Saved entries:
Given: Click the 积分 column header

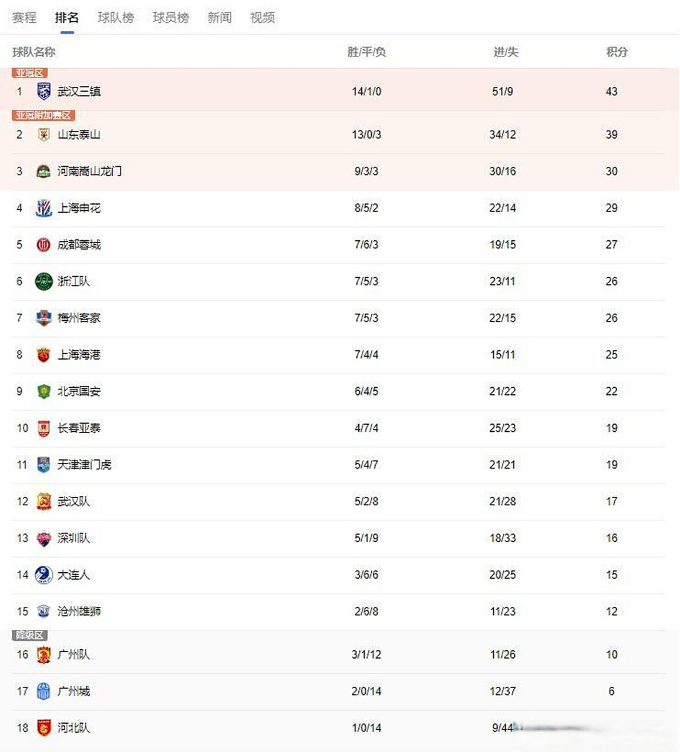Looking at the screenshot, I should (617, 52).
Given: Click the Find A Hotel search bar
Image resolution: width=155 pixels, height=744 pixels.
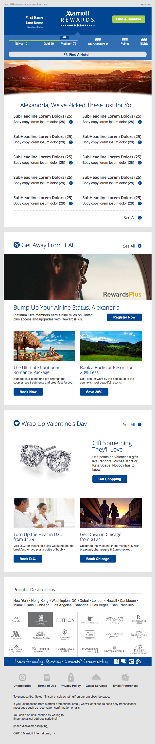Looking at the screenshot, I should click(x=77, y=54).
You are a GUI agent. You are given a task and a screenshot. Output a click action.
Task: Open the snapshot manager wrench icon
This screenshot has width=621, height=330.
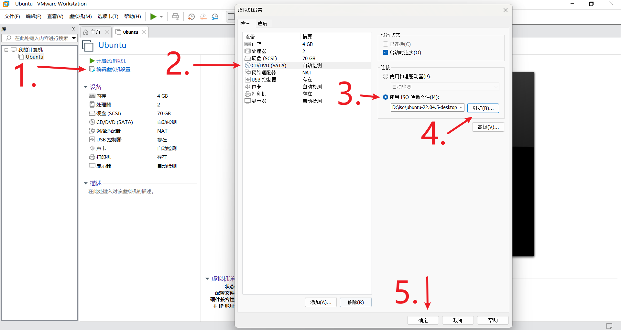pyautogui.click(x=215, y=17)
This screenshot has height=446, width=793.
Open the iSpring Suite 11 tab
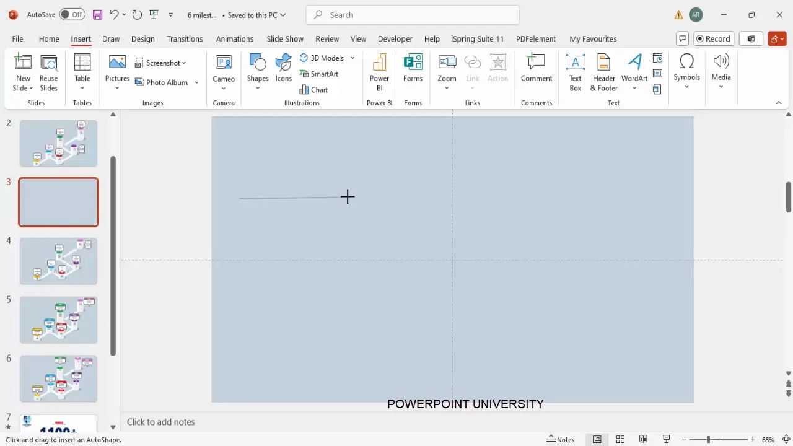tap(477, 38)
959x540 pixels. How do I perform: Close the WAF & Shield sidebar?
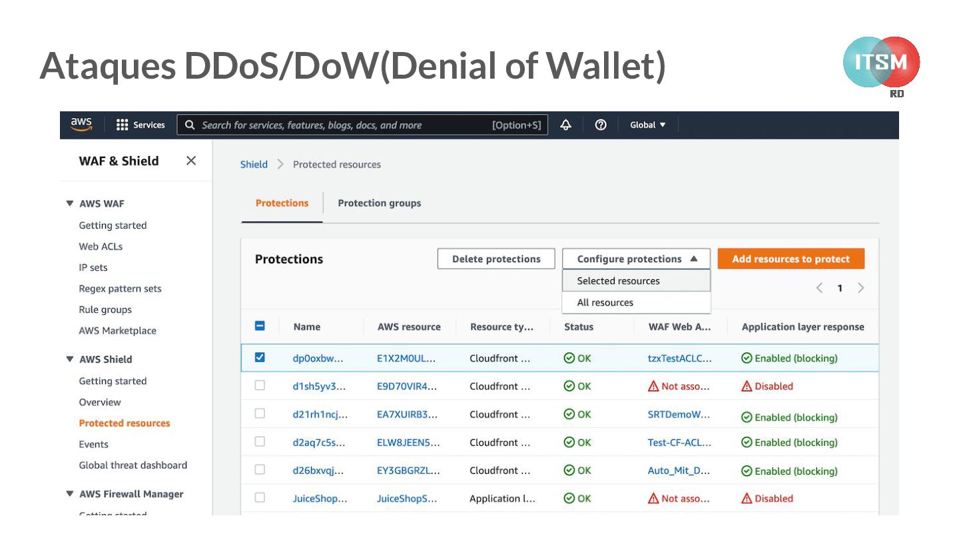[x=191, y=161]
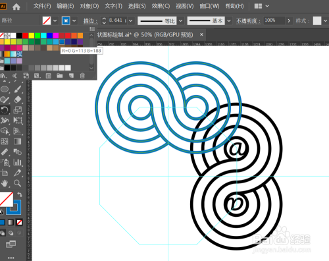The image size is (329, 261).
Task: Select the Eyedropper tool
Action: click(18, 173)
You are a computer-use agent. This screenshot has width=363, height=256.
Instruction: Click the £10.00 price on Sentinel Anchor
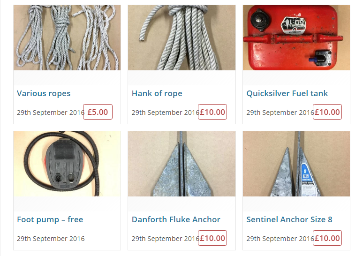(x=327, y=238)
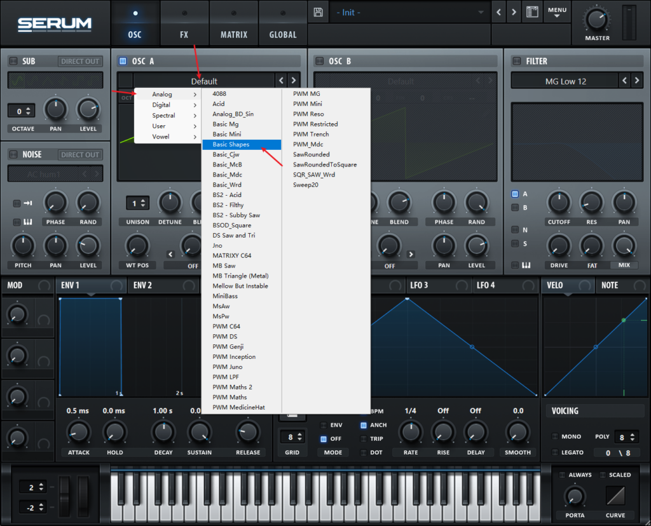This screenshot has height=526, width=651.
Task: Open the preset browser icon
Action: (531, 13)

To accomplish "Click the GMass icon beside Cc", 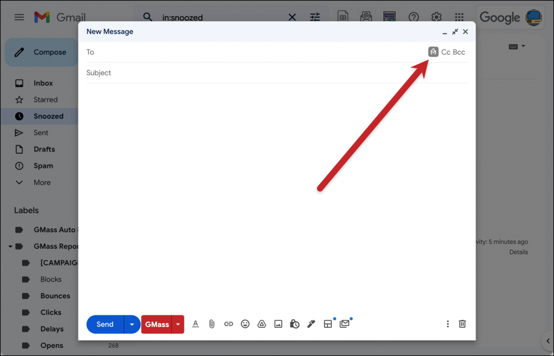I will tap(433, 52).
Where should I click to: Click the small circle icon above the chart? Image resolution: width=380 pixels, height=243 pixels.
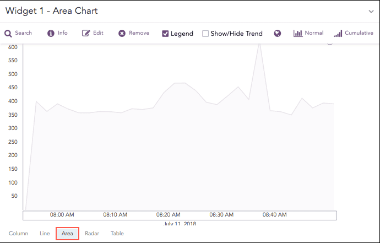(x=330, y=41)
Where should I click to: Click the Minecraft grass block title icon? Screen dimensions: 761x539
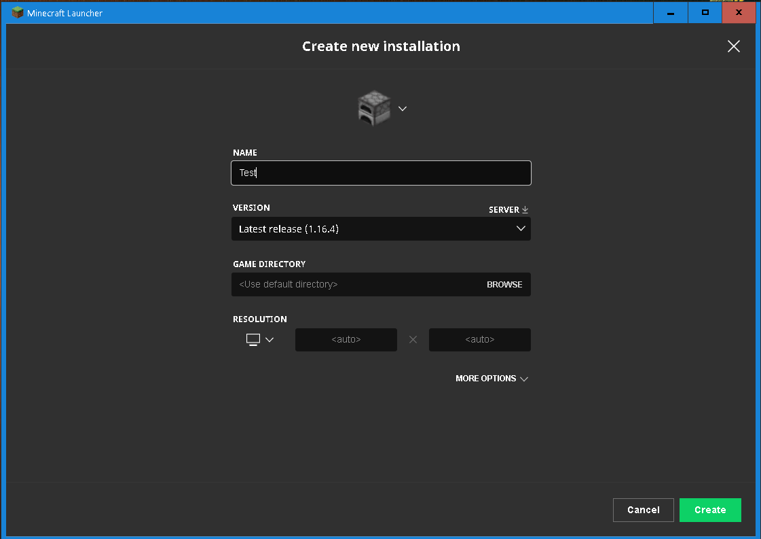(17, 13)
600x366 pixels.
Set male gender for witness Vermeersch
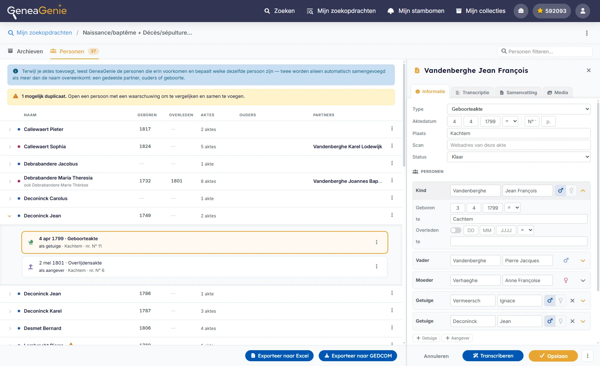click(x=550, y=301)
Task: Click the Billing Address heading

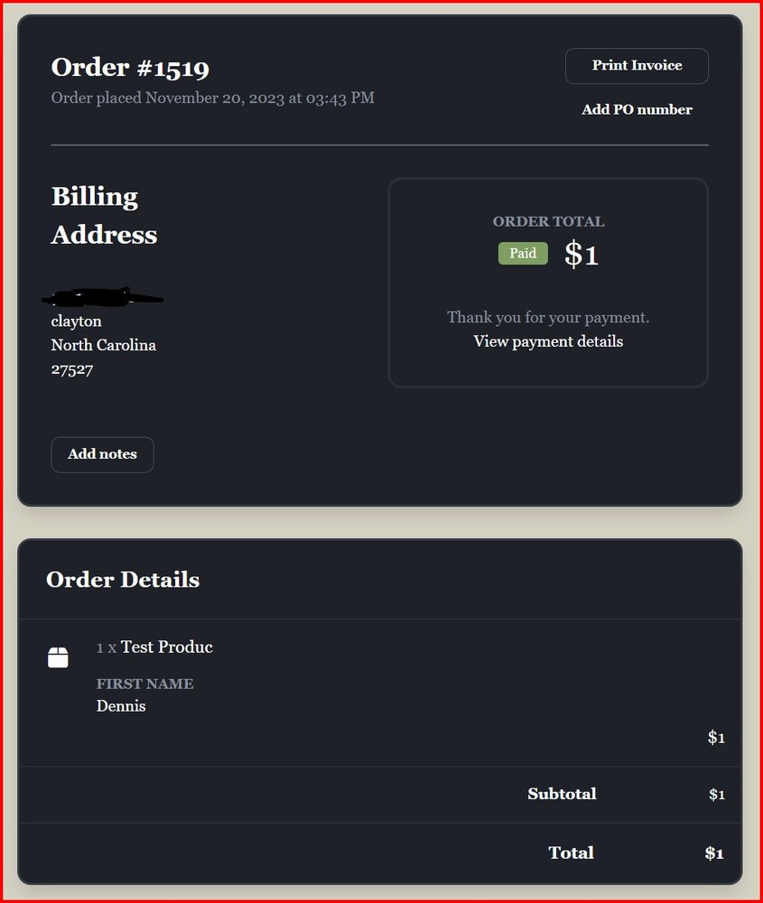Action: [104, 216]

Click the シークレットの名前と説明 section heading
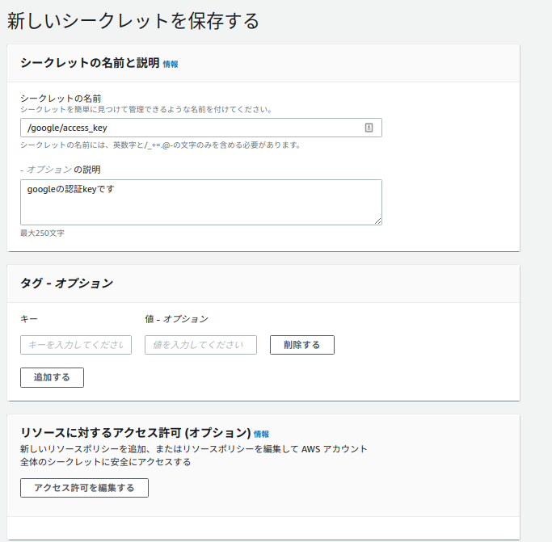(91, 63)
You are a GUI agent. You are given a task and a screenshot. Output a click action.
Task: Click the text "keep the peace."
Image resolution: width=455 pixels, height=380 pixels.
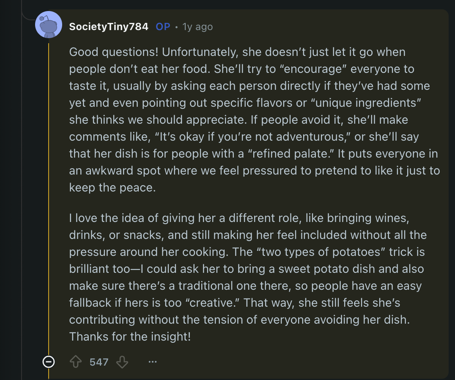tap(112, 188)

> [EXERCISE GOAL]:
Leave the pictures out, and restate exactly the lines from the start of the records through the one that contains "This screenshot has height=446, width=793.".

> [SOLUTION]:
Given: Click the 积分 column header

Looking at the screenshot, I should (617, 52).
Given: Click the Find A Hotel search bar
Image resolution: width=155 pixels, height=744 pixels.
Looking at the screenshot, I should click(x=77, y=54).
You are a GUI agent. You are given a task and a screenshot. Output a click action.
Task: Open the snapshot manager wrench icon
This screenshot has width=621, height=330.
pyautogui.click(x=215, y=17)
This screenshot has height=446, width=793.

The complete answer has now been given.